Une politique de recrutement qui intègre la diversité

Viviane Chaine-Ribeiro, présidente de Talentia Software, revient sur le manque de représentativité de la diversité française au sein des PME.
Neuflize OBC

En tant que présidente de Talentia Software, quelles mesures avez-vous prises pour faciliter la diversité ?

Dans le secteur du numérique, il existe une grande diversité au sein des entreprises. En effet, les écoles d’ingénieurs attirent des profils très différents. Au sein des équipes de Talentia Software, les candidats viennent de tous les pays d’Europe. Il existe une diversité de culture, de religion et d’origine. Nous travaillons aussi pour un équilibre femme/homme et sommes actuellement à 40% de femmes dans nos effectifs. Nous ne sommes pas encore à l’équilibre, mais y travaillons.

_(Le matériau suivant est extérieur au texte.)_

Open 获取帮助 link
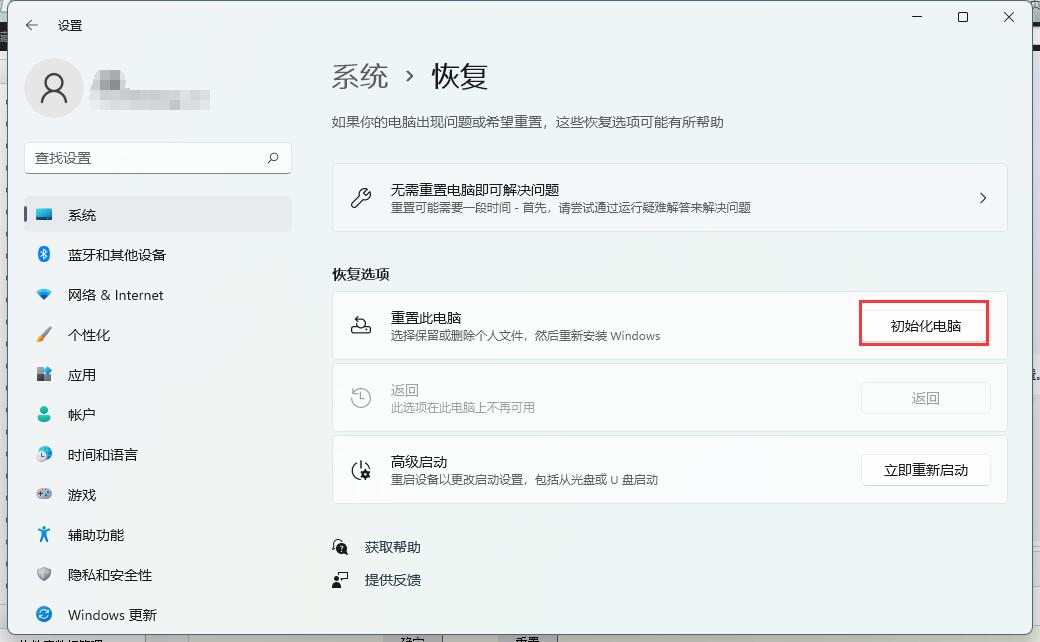 pyautogui.click(x=392, y=546)
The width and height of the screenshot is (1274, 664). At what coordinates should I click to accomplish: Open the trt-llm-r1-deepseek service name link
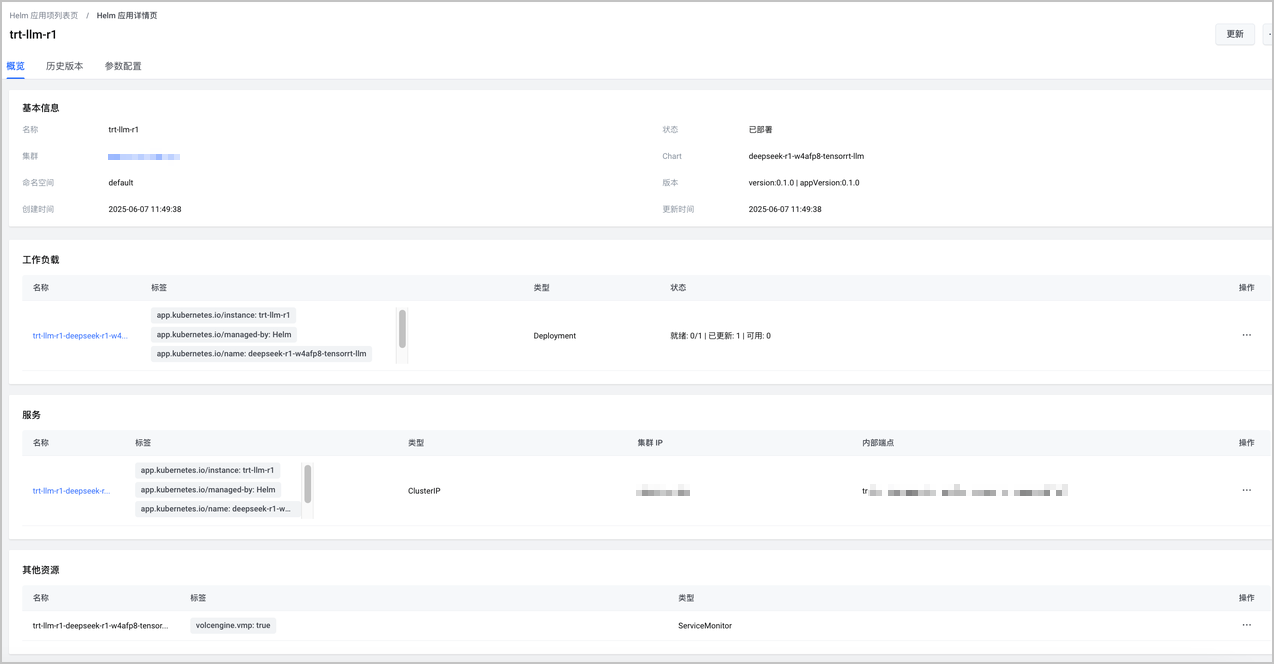[x=71, y=491]
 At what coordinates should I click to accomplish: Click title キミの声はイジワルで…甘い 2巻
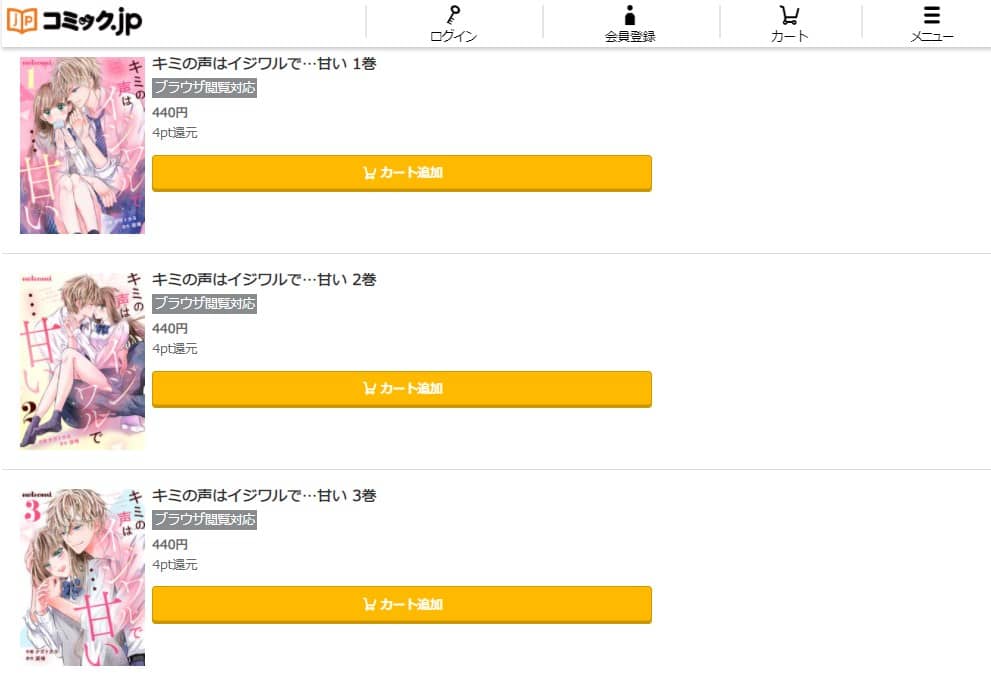point(264,279)
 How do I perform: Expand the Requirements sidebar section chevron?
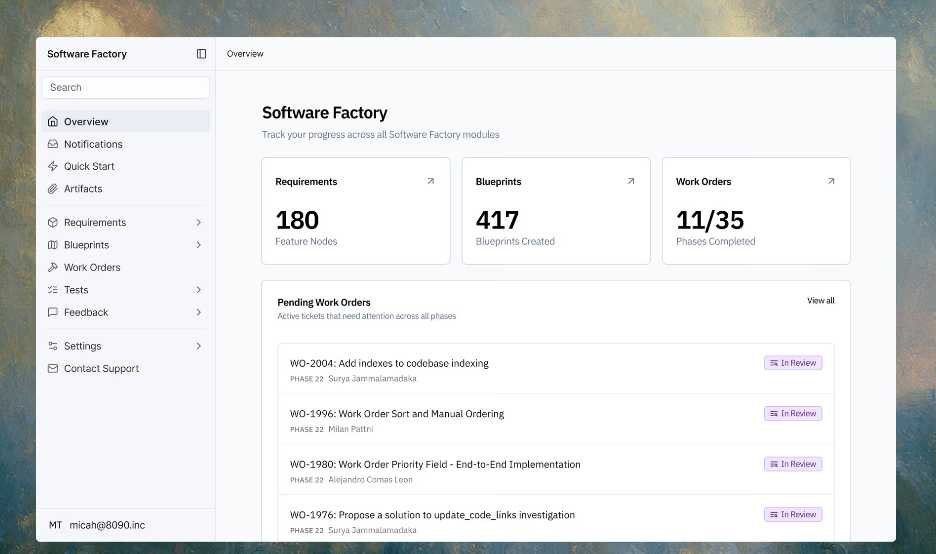click(x=199, y=222)
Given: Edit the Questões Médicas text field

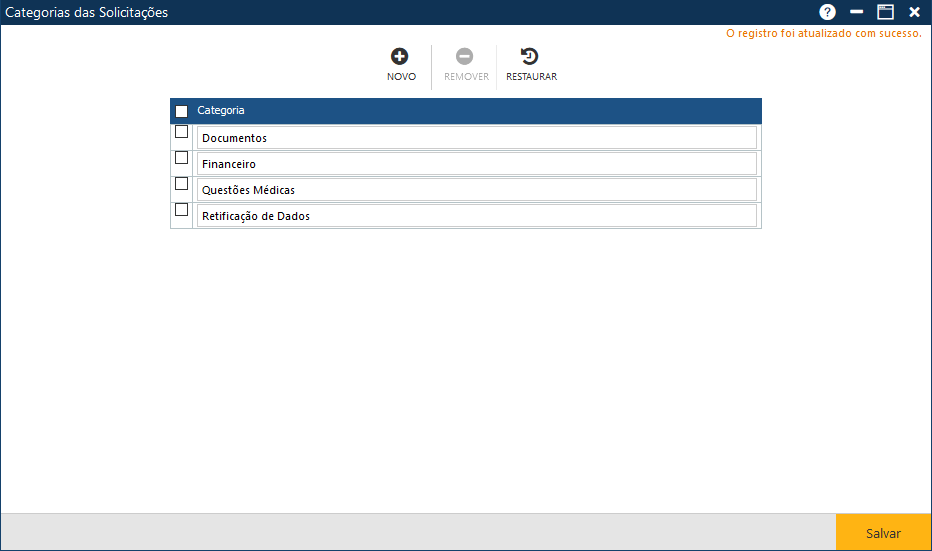Looking at the screenshot, I should (476, 190).
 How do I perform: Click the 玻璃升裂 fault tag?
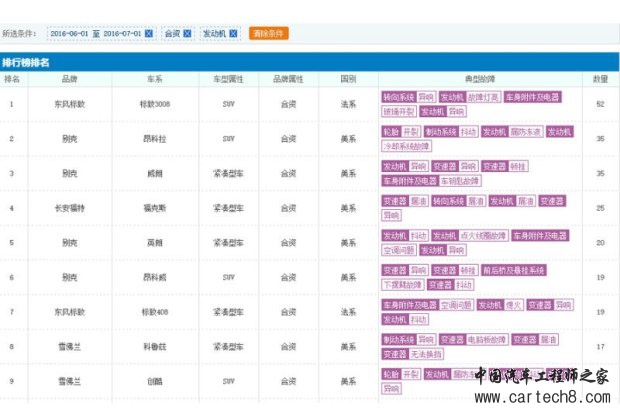click(x=398, y=111)
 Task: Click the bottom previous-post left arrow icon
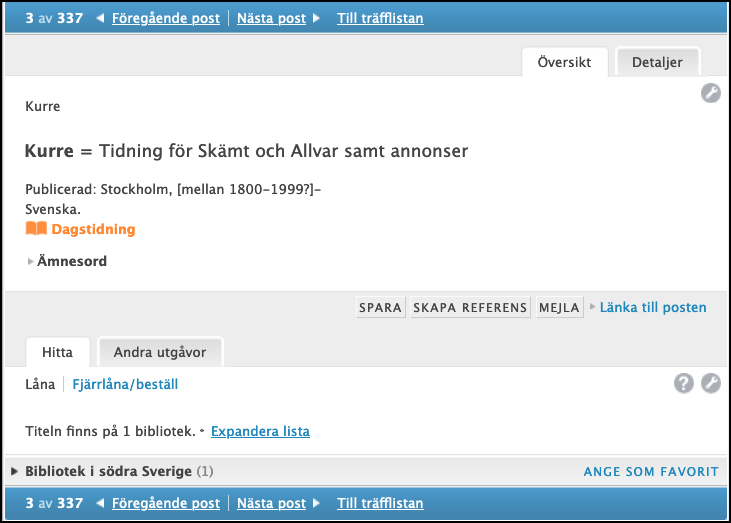[100, 503]
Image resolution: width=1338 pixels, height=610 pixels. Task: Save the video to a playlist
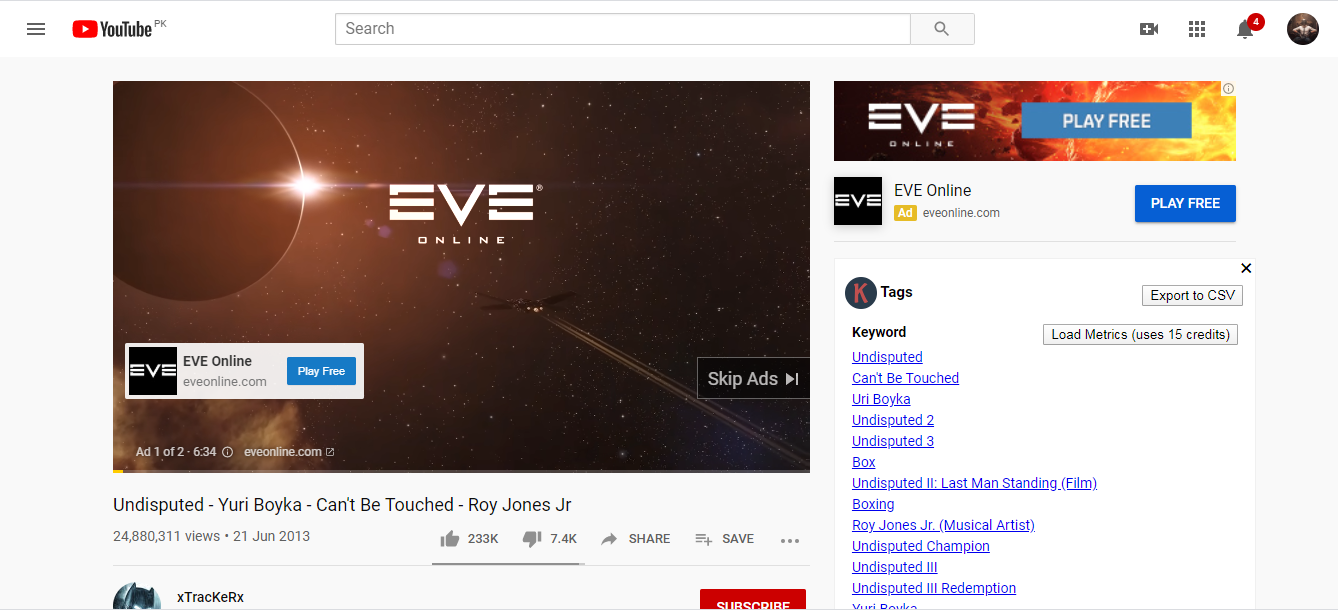(724, 538)
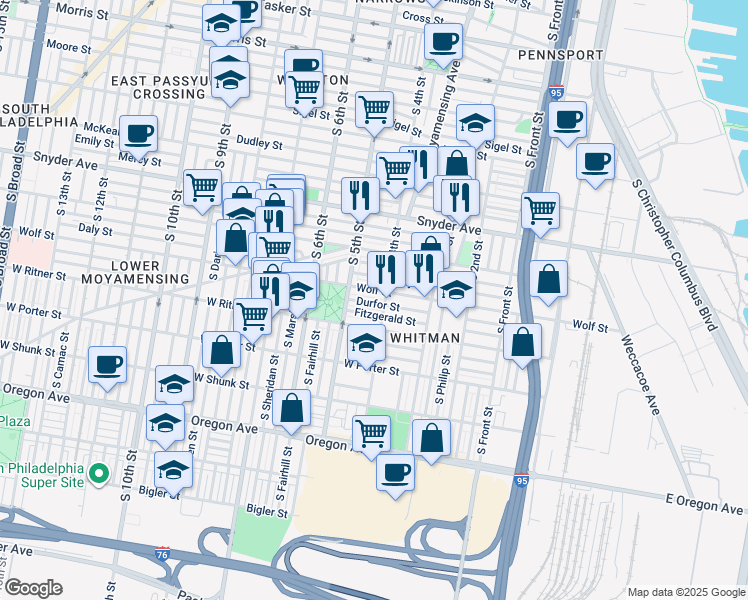Click the grocery cart marker east of I-95 at Snyder Ave
This screenshot has height=600, width=748.
tap(540, 211)
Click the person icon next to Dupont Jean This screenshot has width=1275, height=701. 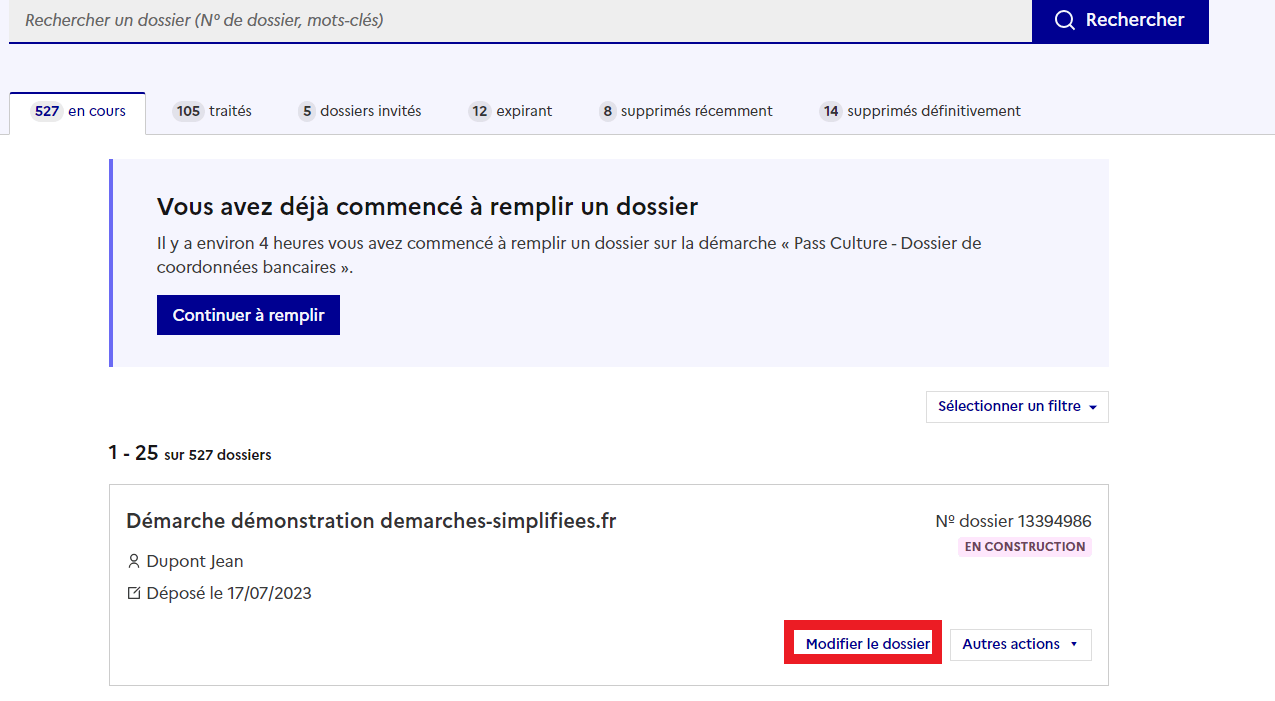coord(134,561)
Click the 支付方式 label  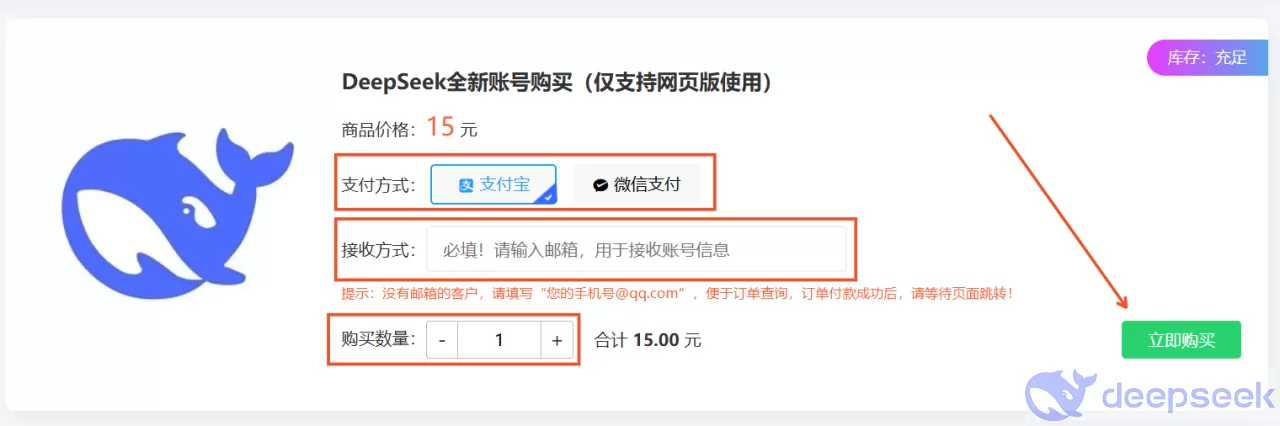(379, 185)
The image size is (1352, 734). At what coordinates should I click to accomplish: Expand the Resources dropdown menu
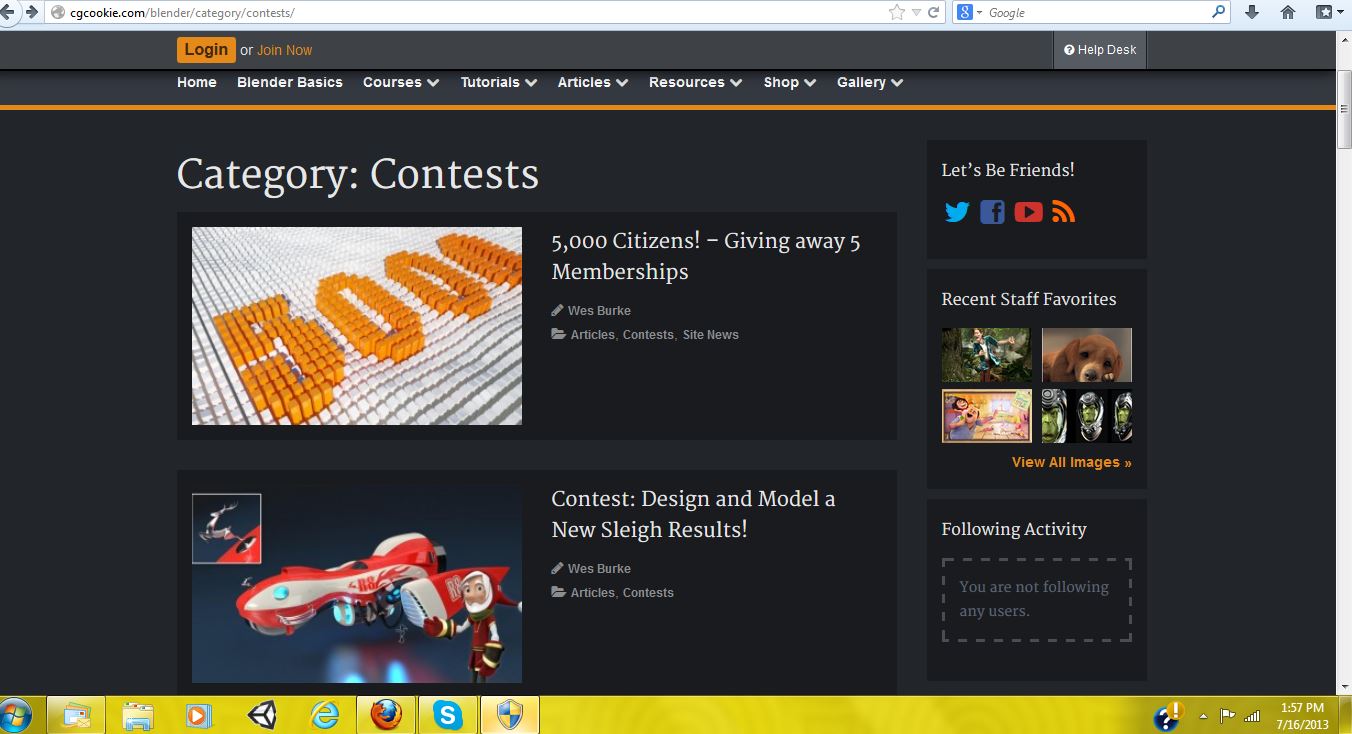pos(695,82)
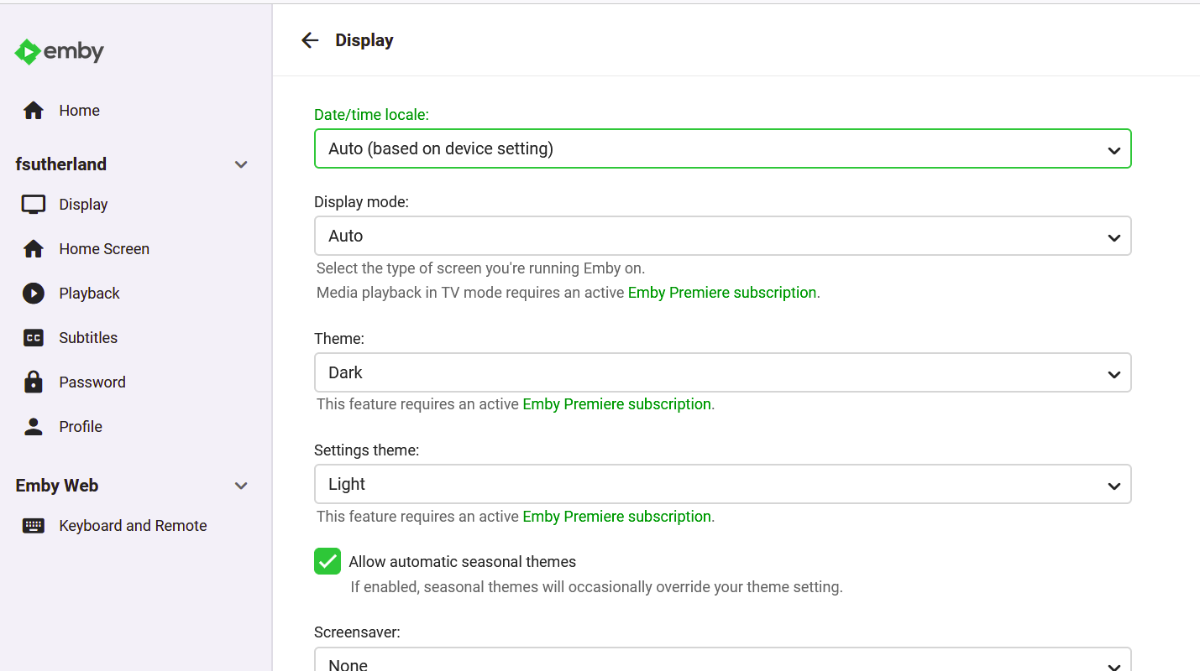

Cette diversité n’est pas le fruit d’une stratégie pensée et établie à l’avance. Nous avons toujours recruté des candidats avant tout en fonction de leurs compétences professionnelles, de leur tempérament et de leur envie de rejoindre notre projet entrepreneurial.

La diversité n’est-elle pas, avant tout, plus facile à instaurer au sein grandes entreprises ?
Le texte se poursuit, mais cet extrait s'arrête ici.